L’économiste Gabriel Zucman, inventeur d’une taxe qui fait trembler les grandes fortunes, explique comment mettre ces dernières à contribution. Et faire ainsi reculer l’oligarchie.

L'Humanité, 23 octobre

Cyprien Boganda Emilio Meslet

Il est accusé de « vouloir mettre à terre l’économie française » parce qu’il souhaite imposer à hauteur de 2 % les patrimoines supérieurs à 100 millions d’euros, un impératif « démocratique », selon lui. L’économiste Gabriel Zucman (1) répond à ses détracteurs dans les colonnes de l’Humanité.

85 % des Français soutiennent votre taxe, selon un sondage que nous avons publié il y a un mois : vous attendiez-vous à gagner aussi facilement la bataille de l’opinion ?

Partout dans le monde monte une demande de justice fiscale, car deux phénomènes se conjuguent. Le premier, c’est l’explosion mondiale des très grandes fortunes. En France, entre 2010 et 2025, les 500 plus grandes fortunes ont augmenté de 1 000 milliards d’euros.

Deuxième élément, on constate un peu partout que les ultra-riches paient beaucoup moins d’impôt en proportion de leurs revenus que les autres catégories sociales. Le Français moyen paye 51 % de ses revenus en prélèvements divers (impôts, TVA, cotisations sociales, etc.), là où les milliardaires ne sont ponctionnés qu’à hauteur de 13 %. Cela constitue une violation manifeste du principe d’égalité devant l’impôt, pourtant consacré dans l’article 13 de la Déclaration des droits de l’homme et du citoyen de 1789.
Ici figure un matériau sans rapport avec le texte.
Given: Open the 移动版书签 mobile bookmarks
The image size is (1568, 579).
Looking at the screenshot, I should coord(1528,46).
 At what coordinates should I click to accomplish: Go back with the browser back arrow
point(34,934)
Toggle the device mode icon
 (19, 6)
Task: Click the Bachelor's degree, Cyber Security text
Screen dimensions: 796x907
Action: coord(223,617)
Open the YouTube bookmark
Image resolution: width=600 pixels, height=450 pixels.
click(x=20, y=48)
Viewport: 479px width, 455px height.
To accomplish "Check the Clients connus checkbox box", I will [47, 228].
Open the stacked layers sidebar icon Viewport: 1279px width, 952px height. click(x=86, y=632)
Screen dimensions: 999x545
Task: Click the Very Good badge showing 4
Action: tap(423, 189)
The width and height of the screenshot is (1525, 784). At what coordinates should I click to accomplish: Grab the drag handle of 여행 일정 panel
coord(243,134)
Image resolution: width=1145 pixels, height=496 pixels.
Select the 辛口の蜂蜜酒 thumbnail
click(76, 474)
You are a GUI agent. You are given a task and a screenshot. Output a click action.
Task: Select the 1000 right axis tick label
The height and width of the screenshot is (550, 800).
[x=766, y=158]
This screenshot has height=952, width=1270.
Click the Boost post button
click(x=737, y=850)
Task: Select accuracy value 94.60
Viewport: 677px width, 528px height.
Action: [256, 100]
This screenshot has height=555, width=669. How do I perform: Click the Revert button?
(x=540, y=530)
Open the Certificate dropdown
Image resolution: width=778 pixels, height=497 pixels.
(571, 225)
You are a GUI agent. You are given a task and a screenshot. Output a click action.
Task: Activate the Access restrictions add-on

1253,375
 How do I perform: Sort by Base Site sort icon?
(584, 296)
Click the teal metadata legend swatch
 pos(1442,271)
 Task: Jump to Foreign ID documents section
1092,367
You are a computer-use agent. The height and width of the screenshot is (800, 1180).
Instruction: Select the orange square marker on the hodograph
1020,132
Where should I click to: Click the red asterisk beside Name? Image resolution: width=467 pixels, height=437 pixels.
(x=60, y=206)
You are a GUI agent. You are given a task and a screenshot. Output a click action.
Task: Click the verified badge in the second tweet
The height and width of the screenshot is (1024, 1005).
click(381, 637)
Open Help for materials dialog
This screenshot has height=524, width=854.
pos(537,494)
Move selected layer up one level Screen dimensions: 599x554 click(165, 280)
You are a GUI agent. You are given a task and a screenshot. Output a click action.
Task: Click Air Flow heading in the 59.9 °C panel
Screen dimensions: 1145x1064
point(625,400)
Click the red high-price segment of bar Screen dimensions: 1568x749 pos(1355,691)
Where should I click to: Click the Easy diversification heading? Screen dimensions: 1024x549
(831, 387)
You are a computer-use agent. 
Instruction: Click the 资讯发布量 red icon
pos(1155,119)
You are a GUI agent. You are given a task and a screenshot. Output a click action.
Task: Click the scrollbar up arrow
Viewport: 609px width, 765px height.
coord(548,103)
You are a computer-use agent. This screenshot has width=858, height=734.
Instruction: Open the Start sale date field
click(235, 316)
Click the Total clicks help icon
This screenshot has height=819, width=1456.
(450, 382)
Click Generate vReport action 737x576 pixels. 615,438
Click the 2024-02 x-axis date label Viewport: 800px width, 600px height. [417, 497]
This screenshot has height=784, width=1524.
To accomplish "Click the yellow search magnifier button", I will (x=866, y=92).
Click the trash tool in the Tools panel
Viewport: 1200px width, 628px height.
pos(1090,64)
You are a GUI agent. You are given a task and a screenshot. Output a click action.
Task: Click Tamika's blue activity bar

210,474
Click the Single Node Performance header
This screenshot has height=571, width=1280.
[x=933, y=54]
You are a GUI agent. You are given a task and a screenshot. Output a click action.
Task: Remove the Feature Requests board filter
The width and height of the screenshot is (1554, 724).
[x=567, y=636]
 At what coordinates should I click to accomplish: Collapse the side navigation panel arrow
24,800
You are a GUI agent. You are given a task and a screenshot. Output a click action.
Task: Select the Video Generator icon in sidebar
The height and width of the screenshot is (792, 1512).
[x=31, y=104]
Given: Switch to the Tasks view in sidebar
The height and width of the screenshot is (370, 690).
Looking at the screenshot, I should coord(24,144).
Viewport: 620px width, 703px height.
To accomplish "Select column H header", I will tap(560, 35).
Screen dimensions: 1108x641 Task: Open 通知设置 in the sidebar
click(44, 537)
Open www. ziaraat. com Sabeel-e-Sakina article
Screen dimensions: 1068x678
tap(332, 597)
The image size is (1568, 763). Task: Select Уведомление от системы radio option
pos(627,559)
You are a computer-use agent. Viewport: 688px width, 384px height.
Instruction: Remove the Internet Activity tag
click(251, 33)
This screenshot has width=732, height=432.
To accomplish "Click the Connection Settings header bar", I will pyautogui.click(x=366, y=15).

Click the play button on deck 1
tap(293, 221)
Qu’est ce qui permet, en France, aux milliardaires de payer aussi peu d’impôts ?

 

C’est la possibilité qu’ils ont de structurer leur fortune afin qu’elle génère peu voire pas de revenus taxables. Aux États-Unis, Jeff Bezos, patron d’Amazon et homme le plus riche du monde, a pu déclarer, certaines années, zéro dollar de revenu et donc échapper à l’impôt sur le revenu. Il a même reçu plusieurs milliers de dollars d’allocations familiales !

« La taxe permettrait aux milliardaires d’entrer dans le champ de la solidarité nationale, à laquelle ils ne participent pas aujourd’hui. »

Comment est-ce possible ? Parce que les plus riches recourent à des holdings, c’est-à-dire des sociétés qui font écran entre eux et l’impôt. En pratique, ces holdings stockent tous leurs dividendes, qui échappent de fait à l’impôt sur le revenu des personnes physiques. Ensuite, ces dividendes sont épargnés ou dépensés par les ultra-riches pour monter au capital de leur entreprise, acheter des yachts, mener des actions de philanthropie ou acquérir des journaux.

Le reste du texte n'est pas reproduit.